Accelerate - The Science of Lean Software and DevOps

A #book by Nicole Forsgren, Jez Humble and Gene Kim (forwards by Martin Fowler and Courtney Kissler)

Recommended to me by Joe Peacock after DDD workshop slides

Just about from commit to prod, not the entire software development lifecycle

learning organization

failure leads to inquiry

Five categories of key capabilities

  1. continuous delivery
  2. architecture
  3. product and process
  4. lean management and monitoring
  5. culture

definition needed: waterfall methodology

improvement is possible for everyone

snowball sampling

software delivery can be defined and measured in a stastically meaningful way, software delivery impacts organizational performance

def needed capabilities model

before you can measure success you have to define 'good'

The authors go beyond correlation and into prediction (not yet causation) (though apparently change failure rate isn't part of their construct: it didn't pass validity testing and reliability testing. it does predict success)

There are three parts, which go from more implicit to more explicit

  • basic assumptions: things you just know
  • values: they might be discussed
  • artifacts: things written/otherwise observable

An organizational culture based on power.
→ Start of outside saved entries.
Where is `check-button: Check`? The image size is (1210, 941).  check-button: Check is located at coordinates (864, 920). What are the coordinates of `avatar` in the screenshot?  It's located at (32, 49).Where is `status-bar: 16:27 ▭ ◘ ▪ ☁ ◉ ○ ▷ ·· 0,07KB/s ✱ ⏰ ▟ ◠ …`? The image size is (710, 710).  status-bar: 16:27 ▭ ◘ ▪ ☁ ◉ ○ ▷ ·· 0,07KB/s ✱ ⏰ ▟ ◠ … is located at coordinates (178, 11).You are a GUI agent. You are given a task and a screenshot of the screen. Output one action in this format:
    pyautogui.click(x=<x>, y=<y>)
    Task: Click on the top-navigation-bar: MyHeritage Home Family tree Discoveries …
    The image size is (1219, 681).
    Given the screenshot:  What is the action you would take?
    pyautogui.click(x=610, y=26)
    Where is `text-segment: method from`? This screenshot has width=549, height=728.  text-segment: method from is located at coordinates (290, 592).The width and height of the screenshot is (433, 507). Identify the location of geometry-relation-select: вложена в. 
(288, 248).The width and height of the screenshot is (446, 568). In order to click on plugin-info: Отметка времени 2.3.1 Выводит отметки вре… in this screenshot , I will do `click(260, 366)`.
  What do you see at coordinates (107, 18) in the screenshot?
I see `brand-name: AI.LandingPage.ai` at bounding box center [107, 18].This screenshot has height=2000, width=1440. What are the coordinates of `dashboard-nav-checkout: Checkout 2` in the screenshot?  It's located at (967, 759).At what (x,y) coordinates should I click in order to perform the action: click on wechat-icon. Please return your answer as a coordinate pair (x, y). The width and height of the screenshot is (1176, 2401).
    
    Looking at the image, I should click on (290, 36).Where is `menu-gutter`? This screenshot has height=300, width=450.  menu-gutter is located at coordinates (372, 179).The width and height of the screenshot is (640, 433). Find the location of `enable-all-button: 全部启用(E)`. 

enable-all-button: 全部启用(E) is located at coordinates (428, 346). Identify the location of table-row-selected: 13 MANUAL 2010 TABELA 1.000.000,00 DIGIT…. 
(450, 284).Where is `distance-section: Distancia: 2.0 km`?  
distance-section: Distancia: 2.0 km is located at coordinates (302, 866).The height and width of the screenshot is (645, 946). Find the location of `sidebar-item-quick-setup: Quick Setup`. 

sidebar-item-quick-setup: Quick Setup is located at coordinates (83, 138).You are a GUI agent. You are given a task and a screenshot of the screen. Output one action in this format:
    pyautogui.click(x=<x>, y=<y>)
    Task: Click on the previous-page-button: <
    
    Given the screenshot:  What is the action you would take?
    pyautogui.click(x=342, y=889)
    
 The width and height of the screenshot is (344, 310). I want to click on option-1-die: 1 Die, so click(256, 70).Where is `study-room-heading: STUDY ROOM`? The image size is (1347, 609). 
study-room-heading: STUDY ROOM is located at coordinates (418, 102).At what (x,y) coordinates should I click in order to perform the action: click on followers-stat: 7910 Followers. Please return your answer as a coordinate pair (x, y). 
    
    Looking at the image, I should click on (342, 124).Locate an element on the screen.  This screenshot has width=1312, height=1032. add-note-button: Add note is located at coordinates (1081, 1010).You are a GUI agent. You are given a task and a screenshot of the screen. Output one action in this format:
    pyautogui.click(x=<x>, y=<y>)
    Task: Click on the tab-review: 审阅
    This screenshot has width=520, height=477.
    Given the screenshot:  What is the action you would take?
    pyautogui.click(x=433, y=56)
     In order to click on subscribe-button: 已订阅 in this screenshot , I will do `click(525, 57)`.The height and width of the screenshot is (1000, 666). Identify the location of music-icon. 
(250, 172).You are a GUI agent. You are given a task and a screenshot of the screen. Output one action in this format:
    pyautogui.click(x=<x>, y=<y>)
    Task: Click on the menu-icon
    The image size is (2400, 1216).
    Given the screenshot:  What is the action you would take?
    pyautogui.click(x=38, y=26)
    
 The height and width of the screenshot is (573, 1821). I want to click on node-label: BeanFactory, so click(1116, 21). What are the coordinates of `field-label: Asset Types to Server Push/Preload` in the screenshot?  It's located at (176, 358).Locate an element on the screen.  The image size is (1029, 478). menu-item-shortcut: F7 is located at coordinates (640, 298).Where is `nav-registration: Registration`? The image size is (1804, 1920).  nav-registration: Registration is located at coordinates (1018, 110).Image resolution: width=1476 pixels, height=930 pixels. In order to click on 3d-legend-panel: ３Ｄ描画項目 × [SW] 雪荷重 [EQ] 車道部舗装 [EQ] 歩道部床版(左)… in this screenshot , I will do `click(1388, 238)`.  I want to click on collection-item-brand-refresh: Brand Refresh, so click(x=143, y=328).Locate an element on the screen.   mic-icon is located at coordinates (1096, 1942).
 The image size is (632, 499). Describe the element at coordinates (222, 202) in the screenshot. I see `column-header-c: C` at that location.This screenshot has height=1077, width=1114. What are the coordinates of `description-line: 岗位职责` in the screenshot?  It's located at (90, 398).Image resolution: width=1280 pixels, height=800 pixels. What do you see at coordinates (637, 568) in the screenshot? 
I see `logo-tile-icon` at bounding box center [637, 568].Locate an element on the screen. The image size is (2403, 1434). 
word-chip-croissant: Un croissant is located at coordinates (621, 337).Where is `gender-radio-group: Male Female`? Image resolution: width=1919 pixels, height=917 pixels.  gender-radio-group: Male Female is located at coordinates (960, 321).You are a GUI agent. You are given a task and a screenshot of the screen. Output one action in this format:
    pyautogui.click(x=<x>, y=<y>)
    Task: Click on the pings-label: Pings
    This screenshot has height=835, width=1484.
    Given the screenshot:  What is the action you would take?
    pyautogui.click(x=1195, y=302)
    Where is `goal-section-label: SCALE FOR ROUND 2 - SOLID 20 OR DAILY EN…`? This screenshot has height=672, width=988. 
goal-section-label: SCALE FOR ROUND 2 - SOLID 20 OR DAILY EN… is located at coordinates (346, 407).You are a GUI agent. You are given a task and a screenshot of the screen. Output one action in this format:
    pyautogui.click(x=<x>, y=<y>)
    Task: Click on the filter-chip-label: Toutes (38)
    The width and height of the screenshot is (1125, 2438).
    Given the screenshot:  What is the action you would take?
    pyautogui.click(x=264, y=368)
Information is hidden for personal gain. The "worst" of the types of organizational cultures.

An organizational culture focused on process. There are battles over "turf".

bureaucracy isn't inherently bad

Also known as "generative culture". or is it? are you conflating terms?

An organizational culture focused on the mission. What matters is accomplishing goals.

The "best" of the types of organizational cultures.

Is this simplistic? I'm not sure how much it reflects reality and how much it's "do these things to be better". Synacor was almost certainly a bureaucratic culture, though.

Ron Westrum says organizational culture predicts performance

Of note to me, and I think the most realistic (as opposed to the "messengers shot/messengers neglected/messengers trained" example of pathological->bureaucratic->learning) is the response to failure: failure leads to scapegoating, failure leads to justice, failure leads to inquiry. Justice can be tempting[1], but as someone who has failed and been met with inquiry, it feels really good.

in pathological and bureaucratic cultures, measurement is used as a form of control, and people hide information that challenges existing rules, strategies, and power structures. As Deming said, "whenever there is fear, you get the wrong numbers."
-- Humble et al. 2014, p. 56

Essentially, Goodhart's Law.

To change culture don't change how people think, change what they do.

Is this correct? Or is enforcing agile development/etc on people who don't want it going to backfire?

Good information

  1. Provides answers to the questions the receiver needs answered
  2. Is timely
  3. Is presented so it can be effectively used

Likert scale questions should be strongly worded

If you have unplanned work or rework, it means the initial job wasn't good enough.

A concept created by John Seddon[2]: the demand for work (unplanned work or rework) caused by the failure to do it right the first time[1:1].

This is the (bad) counterpart to value demand.